The team making this film ran a fairly big risk, that of making a boring film in their efforts to depict a boring life, but there was enough drama to keep my interest and I found myself hoping that, somehow, Nói would get ahead. It would be horrible to see him in 25 or 30 years, still there like his father, drinking heavily and obsessed with someone as irrelevant to Iceland as Elvis Presley.

Wednesday, January 11, 2006

Les Soeurs Fâchées (2004)



This is the third of my three holiday movies, seen in the confines of the Cloisters in the Christchurch Art Centre. It has a total of 11 seats, very comfortable, but it is a tight squueze: the seat in front of me had to be folded forward like in a two-door car to let the back seat viewers in. I was pleased that, despite the smallness of the audience (it was a full house), I managed to sit beside someone who laughed at pretty much all the same places I did.

Martine, played by Isabelle Huppert, is the big-city big sister: she at first seems to think she has it all - nice apartment, fancy lifestyle, no need to work. It is a life of making all the right moves at the right time and place. The reality is she has nothing: her best friend and her husband are sleeping together, she can't actually do anything, detests herself. She's your typical snobby poor little rich girl - perhaps over-compensating for her past (mum is apparently locked up somewhere as an alcoholic).

Funny little sister, Louise, (Catherine Frot) is a hairdresser in the provinces, she has come to the big city for some meeting that Martine doesn't want to know about. A couple of times Martine turns to Louise for help to get over who she has become, but for the most part is very dismissive of her.

It is probably jealousy - Louise has written a novel, which is why she's in town. Of the 12 strong publishing panel who read it, the only ones who didn't like it are those who loved it - a cheque is written on the spot. Then at some dinner party Martine has thrown, Louise captivates the audience with her tale of confronting some man she'd had her eye on and making a go of a relationship: she is openly in love, something Martine can't even aspire to.

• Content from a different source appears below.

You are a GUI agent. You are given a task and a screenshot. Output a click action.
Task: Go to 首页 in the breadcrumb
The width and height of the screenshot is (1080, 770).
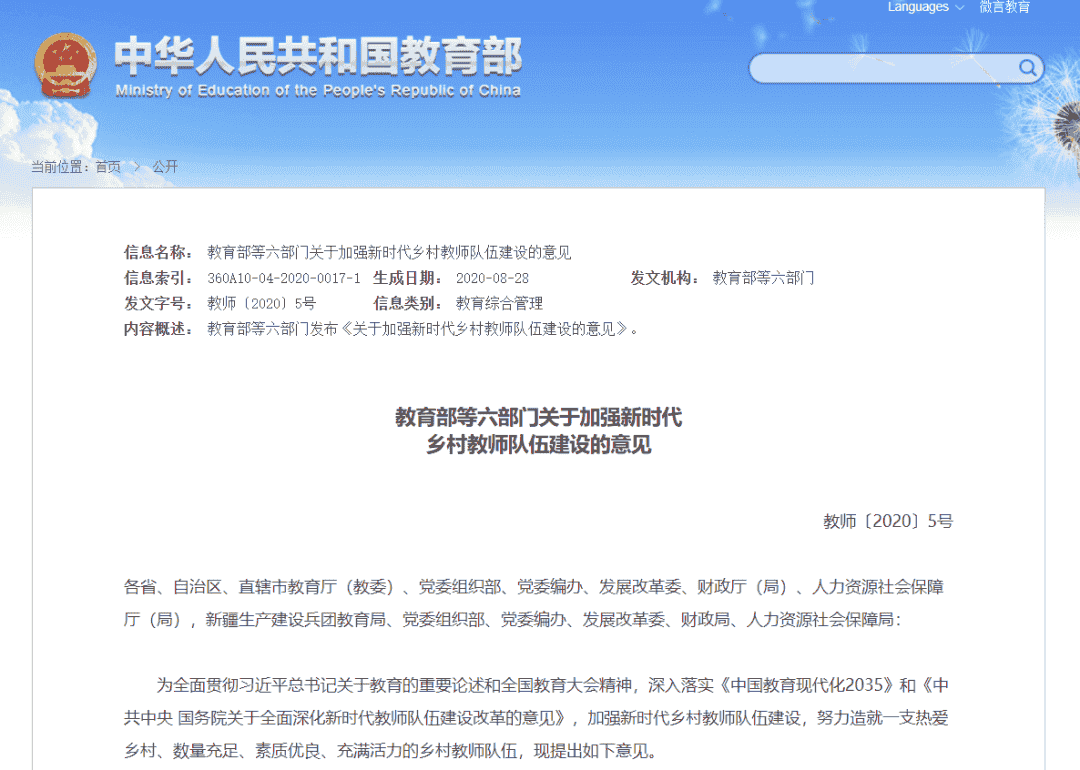(x=108, y=167)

Of course, there is a final showdown, in which Martine throws Louise out for being happy. Earlier, she'd said "Happiness: there's more to life than that." The film ends with a strangely open-ended scene: Martine goes to the train station where she and Louise just smile at each other.

The key to this movie is just how well the two actresses play their parts and the lines they are given to deliver - pretty sharp. I don't think I'll be rushing out to buy the DVD, but I'm glad I saw it.

Tuesday, January 10, 2006

Amores Perros (2001)



Things start with a bang in this movie: two young guys are driving their car down some urban street, talking about how the near dead dog on the back seat was shot and might not make it. Then there are more guys in a bright yellow truck chasing them gun in hand - why? We don't know. Instead of telling us, the car crashes into another and catches fire.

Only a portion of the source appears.